Housing Should Be Central to 2016 Elections

October 28, 2015

In a recent post for the How Housing Matters blog, the Urban Land Institute's Vice President of Housing Maya Brennan called for a more intense focus on housing issues in the political debates in the run-up to the presidential election next year. 

"Public opinion polls find that Americans want their elected officials to do more on housing," she says, citing several studies to that effect. She adds that the issues that are being talked about are often related to housing at the root level. "The evidence is clear: Where we live—both the home itself and where it is located—makes a tremendous difference in people’s health, educational, and economic outcomes."
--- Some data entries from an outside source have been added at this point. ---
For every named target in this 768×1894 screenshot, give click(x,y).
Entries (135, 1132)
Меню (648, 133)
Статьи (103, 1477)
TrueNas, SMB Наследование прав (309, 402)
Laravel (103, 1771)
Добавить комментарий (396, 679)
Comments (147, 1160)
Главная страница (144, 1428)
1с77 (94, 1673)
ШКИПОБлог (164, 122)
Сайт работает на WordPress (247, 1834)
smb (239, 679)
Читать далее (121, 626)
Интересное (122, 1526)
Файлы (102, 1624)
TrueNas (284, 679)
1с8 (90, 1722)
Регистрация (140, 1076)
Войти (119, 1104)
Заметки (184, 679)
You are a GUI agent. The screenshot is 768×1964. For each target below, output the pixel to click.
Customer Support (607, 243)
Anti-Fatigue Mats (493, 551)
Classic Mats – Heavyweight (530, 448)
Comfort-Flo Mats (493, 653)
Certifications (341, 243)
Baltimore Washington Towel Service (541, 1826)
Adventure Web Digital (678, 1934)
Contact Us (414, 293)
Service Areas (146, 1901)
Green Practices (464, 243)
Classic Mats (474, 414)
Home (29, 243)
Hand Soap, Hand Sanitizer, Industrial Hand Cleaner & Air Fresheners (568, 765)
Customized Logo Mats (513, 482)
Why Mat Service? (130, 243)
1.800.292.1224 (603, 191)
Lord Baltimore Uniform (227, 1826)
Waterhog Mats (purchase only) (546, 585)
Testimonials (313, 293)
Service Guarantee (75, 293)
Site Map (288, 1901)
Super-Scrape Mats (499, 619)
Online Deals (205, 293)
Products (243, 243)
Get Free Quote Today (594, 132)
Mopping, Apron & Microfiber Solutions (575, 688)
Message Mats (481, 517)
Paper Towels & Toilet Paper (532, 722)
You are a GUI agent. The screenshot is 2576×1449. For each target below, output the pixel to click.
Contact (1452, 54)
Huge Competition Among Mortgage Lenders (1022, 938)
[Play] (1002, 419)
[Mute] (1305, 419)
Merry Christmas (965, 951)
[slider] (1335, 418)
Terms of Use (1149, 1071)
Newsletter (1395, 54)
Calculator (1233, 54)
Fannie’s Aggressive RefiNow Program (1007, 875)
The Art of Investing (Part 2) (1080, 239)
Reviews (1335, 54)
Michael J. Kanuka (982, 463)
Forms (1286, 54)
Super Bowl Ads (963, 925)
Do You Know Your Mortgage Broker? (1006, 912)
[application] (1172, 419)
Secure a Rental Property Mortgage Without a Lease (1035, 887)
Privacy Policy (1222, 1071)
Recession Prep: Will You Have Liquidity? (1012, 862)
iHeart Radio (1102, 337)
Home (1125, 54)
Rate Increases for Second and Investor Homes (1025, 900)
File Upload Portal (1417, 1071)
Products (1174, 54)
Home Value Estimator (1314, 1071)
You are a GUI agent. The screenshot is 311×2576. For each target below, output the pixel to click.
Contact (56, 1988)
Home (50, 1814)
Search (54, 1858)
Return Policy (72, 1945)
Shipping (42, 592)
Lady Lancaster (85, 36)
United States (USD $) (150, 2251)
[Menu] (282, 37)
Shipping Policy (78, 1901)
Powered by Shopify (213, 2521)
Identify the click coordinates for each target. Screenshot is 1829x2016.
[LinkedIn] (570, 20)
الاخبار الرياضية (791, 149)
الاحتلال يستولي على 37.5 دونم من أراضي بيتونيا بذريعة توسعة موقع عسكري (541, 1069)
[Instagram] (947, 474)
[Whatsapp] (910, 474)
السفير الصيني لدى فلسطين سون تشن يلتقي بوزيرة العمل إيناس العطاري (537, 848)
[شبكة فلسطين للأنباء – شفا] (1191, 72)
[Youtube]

Brennan hailed a recent campaign event organized by the J. Ronald Terwilliger Foundation for Housing America’s Families (which runs the How Housing Matters blog) in the early-primary state of New Hampshire, where candidates ranging from Democrat and former Maryland Gov. Martin O’Malley to Republican Governor of New Jersey Chris Christie to Libertarian-leaning Sen. Rand Paul of Kentucky shared their views on housing issues. But she lamented the fact that the front-runners of both major parties were absent from the event.

"Let’s get housing back to the center of the debate where it belongs," she writes. "No matter the ideology, feasible policy approaches exist to dismantle the barriers holding so many Americans back—and holding the nation back. Housing is not a partisan issue; it is an American issue—and, indeed, a global issue."